You are viewing a plain text version of this content. The canonical link for it is here.
Posted to user@flume.apache.org by Sharninder <sh...@gmail.com> on 2014/10/16 06:45:02 UTC

Flume Syslog source

Hi Guys,

I'm trying to implement a system to archive syslogs using flume. I've
played around with it a bit but haven't really been able to figure out a
way to segregate logs according to the host they're coming from? Is there a
way for me to add the hostname to the event header somehow? I can then use
either an interceptor to read the header or even a custom sink to deal with
events based on the hostname.

--
Sharninder

Re: Flume Syslog source

Posted by Sharninder <sh...@gmail.com>.
Yes, I did think of that but that just seems like a hack and doesn't scale
too much.


Ideally, I should be able to just look at the remote host from the tcp
headers somewhere and add that info to the flume event header.

--
Sharninder


On Thu, Oct 16, 2014 at 10:17 AM, Hari Shreedharan <
hshreedharan@cloudera.com> wrote:

> The Multiport syslog source can add the port number on which the data was
> received to the event headers.
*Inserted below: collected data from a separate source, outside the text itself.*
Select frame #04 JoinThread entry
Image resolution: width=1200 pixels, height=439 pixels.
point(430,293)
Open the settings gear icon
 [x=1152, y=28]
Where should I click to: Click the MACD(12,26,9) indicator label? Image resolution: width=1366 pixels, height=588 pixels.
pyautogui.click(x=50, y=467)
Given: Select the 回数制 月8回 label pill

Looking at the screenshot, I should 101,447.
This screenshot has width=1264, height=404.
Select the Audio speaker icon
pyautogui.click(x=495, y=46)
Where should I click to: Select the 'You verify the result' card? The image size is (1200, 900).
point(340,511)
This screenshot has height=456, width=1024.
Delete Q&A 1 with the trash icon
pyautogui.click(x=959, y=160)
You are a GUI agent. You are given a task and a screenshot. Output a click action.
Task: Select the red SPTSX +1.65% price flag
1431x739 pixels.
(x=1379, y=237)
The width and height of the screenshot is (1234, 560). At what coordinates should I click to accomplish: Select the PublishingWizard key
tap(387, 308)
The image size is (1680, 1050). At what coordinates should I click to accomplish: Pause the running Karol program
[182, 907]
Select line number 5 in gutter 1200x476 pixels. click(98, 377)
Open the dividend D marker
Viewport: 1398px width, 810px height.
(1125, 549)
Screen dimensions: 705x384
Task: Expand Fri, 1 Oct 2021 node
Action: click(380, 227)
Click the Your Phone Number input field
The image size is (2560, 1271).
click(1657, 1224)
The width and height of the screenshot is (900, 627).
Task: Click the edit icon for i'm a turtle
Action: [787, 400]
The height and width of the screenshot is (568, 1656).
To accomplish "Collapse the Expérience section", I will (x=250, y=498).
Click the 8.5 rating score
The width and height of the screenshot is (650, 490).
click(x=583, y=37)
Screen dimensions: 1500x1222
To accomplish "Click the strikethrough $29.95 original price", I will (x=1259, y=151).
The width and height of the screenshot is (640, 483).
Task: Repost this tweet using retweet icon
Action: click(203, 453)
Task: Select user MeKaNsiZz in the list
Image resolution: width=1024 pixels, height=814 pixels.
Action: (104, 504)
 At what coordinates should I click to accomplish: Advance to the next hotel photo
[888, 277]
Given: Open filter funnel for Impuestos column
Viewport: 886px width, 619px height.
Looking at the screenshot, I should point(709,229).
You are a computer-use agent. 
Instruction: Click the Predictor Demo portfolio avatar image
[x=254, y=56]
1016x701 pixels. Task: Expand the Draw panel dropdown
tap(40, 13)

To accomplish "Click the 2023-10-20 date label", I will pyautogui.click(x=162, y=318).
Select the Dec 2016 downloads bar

You can use with a multiplexing channel
> selector to separate this to different channels.
>
> Thanks,
> Hari
>
>
> On Wed, Oct 15, 2014 at 9:45 PM, Sharninder <sh...@gmail.com> wrote:
>
>> Hi Guys,
>>
>> I'm trying to implement a system to archive syslogs using flume. I've
>> played around with it a bit but haven't really been able to figure out a
>> way to segregate logs according to the host they're coming from? Is there a
>> way for me to add the hostname to the event header somehow? I can then use
>> either an interceptor to read the header or even a custom sink to deal with
>> events based on the hostname.
>>
>> --
>> Sharninder
>>
>>
>

Re: Flume Syslog source

Posted by Sharninder <sh...@gmail.com>.
Thanks Jeff. I'll take a look at the multipart source too.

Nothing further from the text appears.